Cohen's Kappa Calculator (2×2 Agreement Table)
Enter the number of items in each cell. This tool computes observed agreement, expected agreement, and Cohen's kappa.
What is Cohen's Kappa?
Cohen's kappa is a statistic that measures agreement between two raters while correcting for agreement that could happen by chance. It is commonly used in psychology, medicine, machine learning labeling, and content analysis where two people classify the same items into categories.
If you only use raw percent agreement, your reliability estimate can be misleading, especially when one category is very common. Kappa addresses this by comparing observed agreement to chance-expected agreement.
Formula
κ = (Po − Pe) / (1 − Pe)
- Po = observed agreement proportion
- Pe = expected agreement by chance from marginals
Interpretation basics: κ = 1 means perfect agreement, κ = 0 means chance-level agreement, and κ < 0 indicates agreement worse than chance.
How to Use This Calculator
- Build a 2×2 table from your two raters' classifications.
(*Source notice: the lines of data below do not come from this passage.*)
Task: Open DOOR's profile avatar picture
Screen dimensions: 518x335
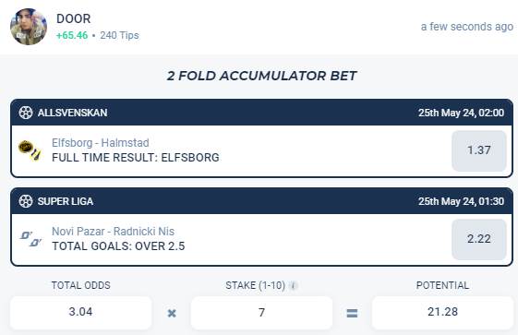Action: pos(29,27)
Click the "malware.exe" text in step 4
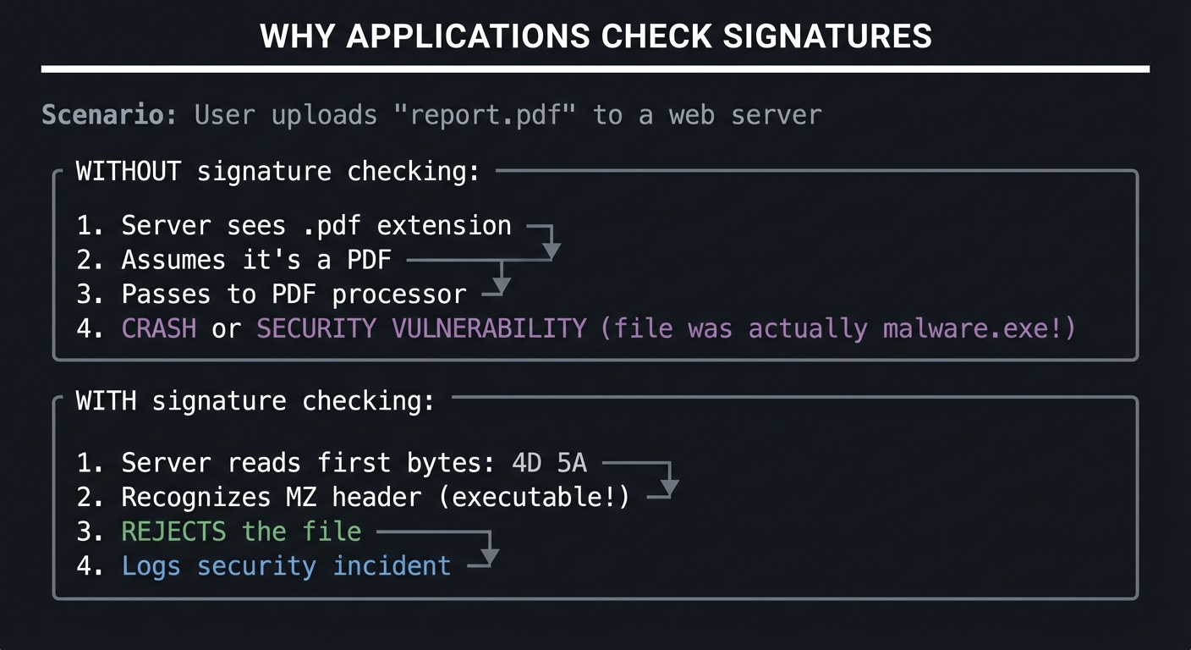Screen dimensions: 1191x650 coord(965,328)
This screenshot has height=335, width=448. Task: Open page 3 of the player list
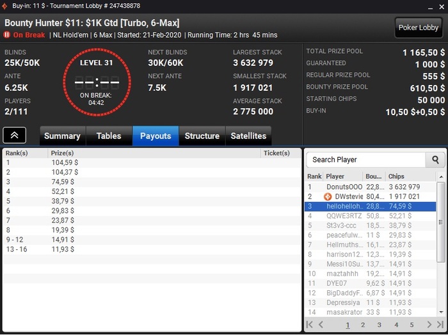[x=379, y=325]
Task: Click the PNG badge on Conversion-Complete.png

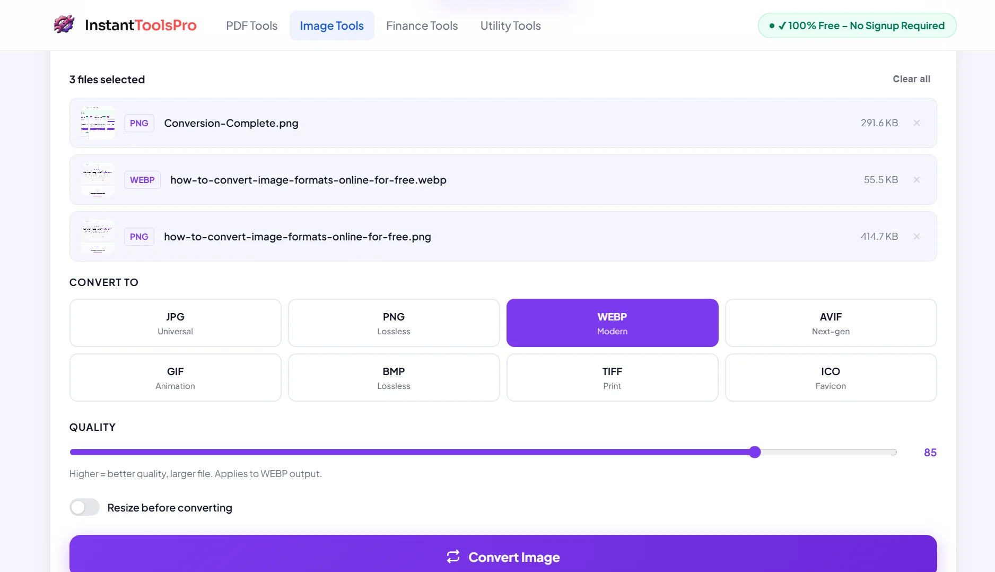Action: [139, 123]
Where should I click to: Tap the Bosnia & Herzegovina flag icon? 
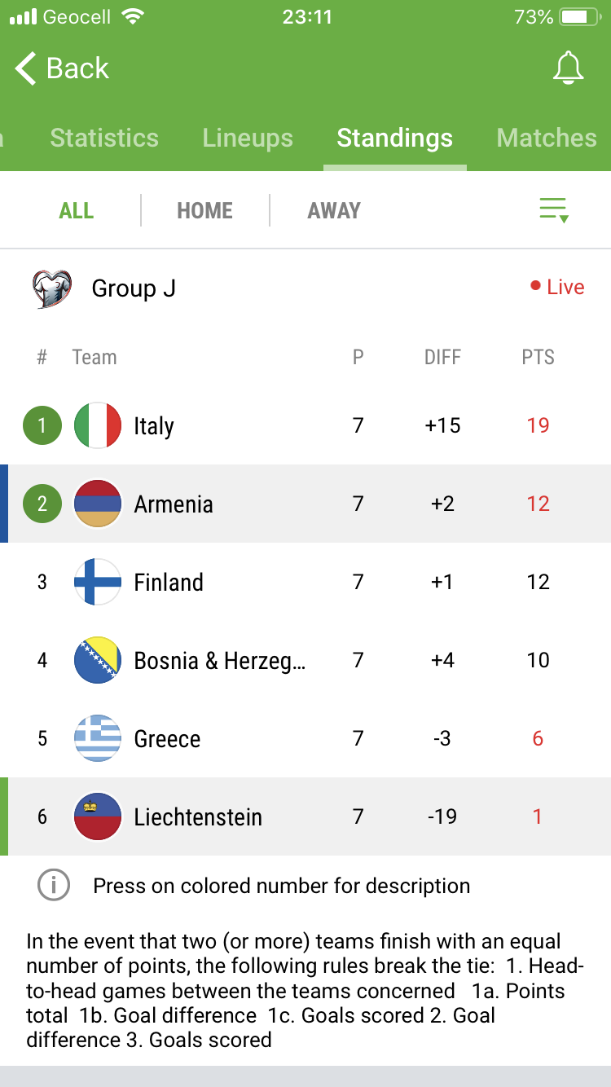pos(98,660)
- Enter the four counts: a, b, c, and d.
- Click Calculate Kappa.
- Review total sample size, observed agreement, expected agreement, kappa, and interpretation.
Example
Suppose two reviewers evaluate 100 abstracts for inclusion in a study. They agree on 86 abstracts and disagree on 14. The calculator might return κ around 0.71, which is usually interpreted as substantial agreement.
Common Interpretation Scale (Landis & Koch)
- < 0.00: Poor
- 0.00–0.20: Slight
- 0.21–0.40: Fair
- 0.41–0.60: Moderate
- 0.61–0.80: Substantial
- 0.81–1.00: Almost perfect
These cutoffs are popular but not universal. In high-stakes fields, stricter thresholds may be expected.
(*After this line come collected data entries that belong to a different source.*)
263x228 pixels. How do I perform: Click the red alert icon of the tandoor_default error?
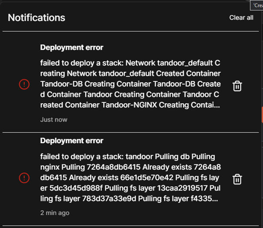click(24, 84)
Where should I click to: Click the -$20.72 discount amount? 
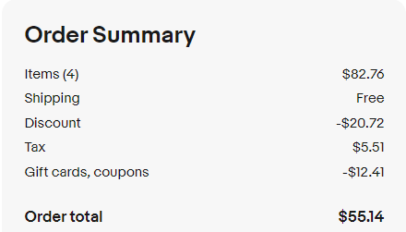[x=360, y=123]
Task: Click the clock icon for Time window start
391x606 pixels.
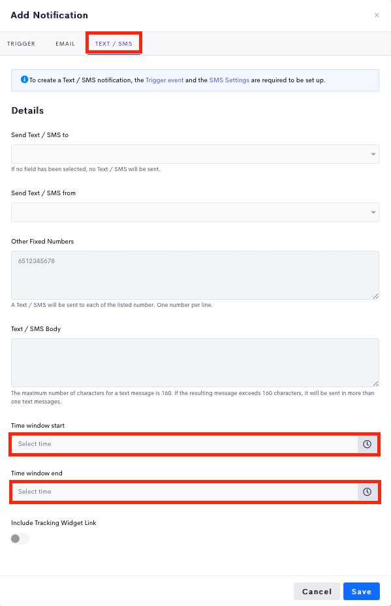Action: (x=367, y=444)
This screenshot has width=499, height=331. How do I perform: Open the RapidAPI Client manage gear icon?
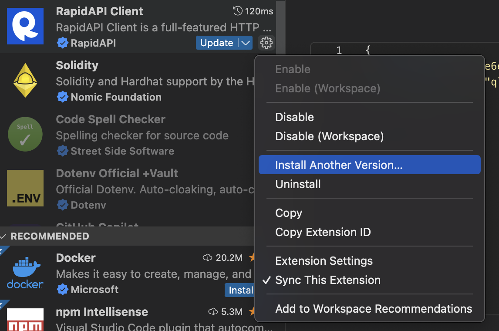266,43
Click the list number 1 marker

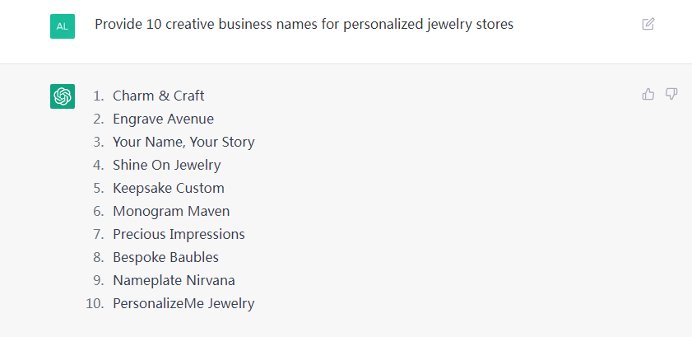pos(98,96)
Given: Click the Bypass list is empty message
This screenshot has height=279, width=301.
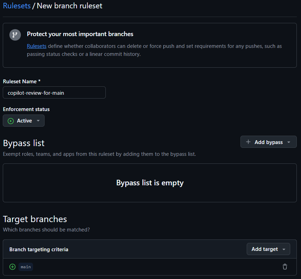Looking at the screenshot, I should click(x=150, y=183).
Important Notes and Pitfalls
1) Prevalence effect
When one category dominates (for example, 95% "negative"), kappa can be lower than expected even with high percent agreement.
2) Bias effect
If raters use categories at different rates, kappa can also be pulled downward.
3) Use the right version of kappa
This page computes the classic Cohen's kappa for two raters and nominal categories (binary table input). For ordered categories, weighted kappa is often more appropriate.
When to Report More Than Kappa
Best practice is to report:
- Raw percent agreement
- Cohen's kappa
- The confusion/agreement table itself
- Contextual explanation of class imbalance
Showing all these numbers helps readers judge reliability more accurately than any single metric alone.